In this study, an attempt has been taken to find out the influence of stitch length, knit structure and yarn type on the pilling and abrasion resistance of major weft knitted single jersey fabrics. The knit structures were selected as Plain, Polo pique, Single Lacoste and Double Lacoste made from 30/1 Ne 100% Cotton, PC (Polyester-Cotton) and CVC (Chief Value of Cotton) yarns with varying the stitch length of 2.59mm, 2.74mm, 2.88mm, 3.02mm and 3.16mm. The results revealed that smaller stitch length promotes both pilling and abrasion properties. It was also found that pilling resistance of Double Lacoste structure was the highest in all types of yarns and stitch lengths although its abrasion resistance was the lowest. Moreover, the fabrics made from 100% cotton yarns had better pilling performance than blended yarns but its abrasion resistance was the lowest among them.

Keywords: plain, polo pique, single lacoste, double lacoste, cotton, polyester-cotton, chief value of cotton, abrasion, pilling

Introduction

Knitting is a process of manufacturing a fabric by the intermeshing of loops of yarn.
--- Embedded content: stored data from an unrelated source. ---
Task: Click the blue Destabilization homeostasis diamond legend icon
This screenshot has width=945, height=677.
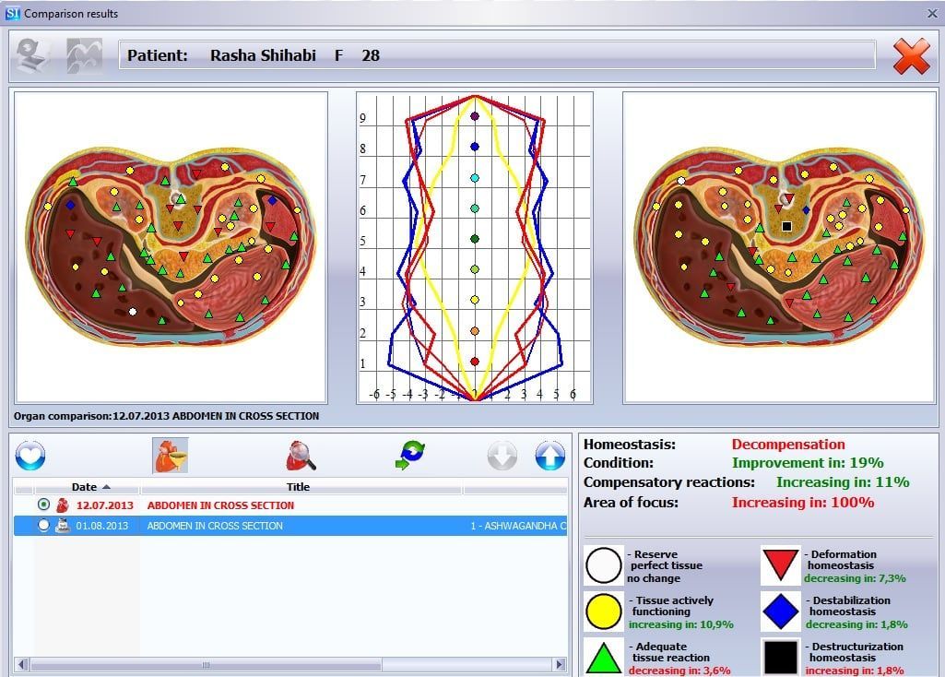Action: [779, 612]
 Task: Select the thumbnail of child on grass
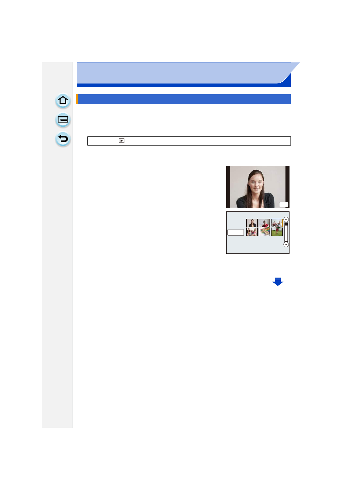tap(277, 232)
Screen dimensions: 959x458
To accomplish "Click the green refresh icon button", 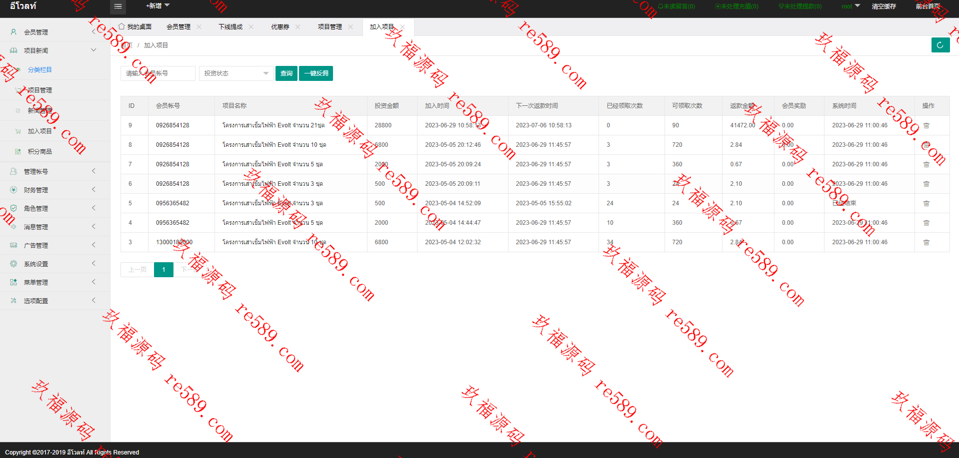I will pyautogui.click(x=940, y=45).
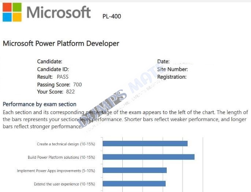Click the Microsoft Power Platform Developer heading
251x192 pixels.
pyautogui.click(x=61, y=44)
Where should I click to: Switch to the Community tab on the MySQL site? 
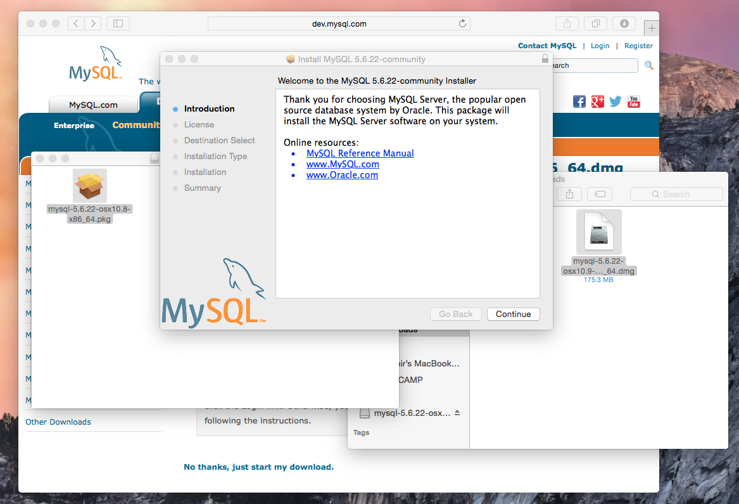(136, 126)
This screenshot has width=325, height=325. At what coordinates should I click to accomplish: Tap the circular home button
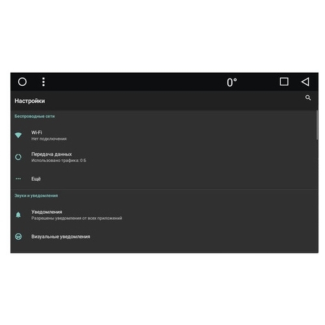22,82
Knitted fabric possesses high stretch and recovery, providing greater freedom of movement and outstanding comfort qualities for which they have been preferred as fabrics in many kinds of clothing for a long time. In clothing design and manufacturing, fabric characteristics are usually dictated by a specified end-use.1,2

Pilling means the generation of small balls made up of fibers, sometimes with contaminants over the surface of the fabric which give a bad appearance to the garment. Pills are formed during washing, dry cleaning and wearing of knitted goods. The development of pills on a fabric surface, in addition to resulting in an unsightly appearance, initiates the attrition of the garment and can cause premature wear.3,4 The process of formation of pills consists of three stages: due to mechanical impact to the surface of rasped products, firstly, the tips of several fibers of fiber are pulled out creating a fuzzy surface. Later, broken fibers grip to felt tips and forms separate, gradually growing pills. Fibers holding these pills are griped strongly, later, however, due to the further mechanical impact (attrition, washing and other) they may rub away and fall off .5 Abrasion resistances are the ability of a fabric to resist surface wear caused by flat rubbing contact with another fabric. A fabric may lose its aesthetic appeal due to wear, which is a combined effect of several factors like pilling, abrasion, repeated laundering, the application of forces in dry and wet states, etc. arising from everyday use and service.6−8 Abrasion resistance and pilling performance are two of the most important mechanical characteristics of knitted fabrics.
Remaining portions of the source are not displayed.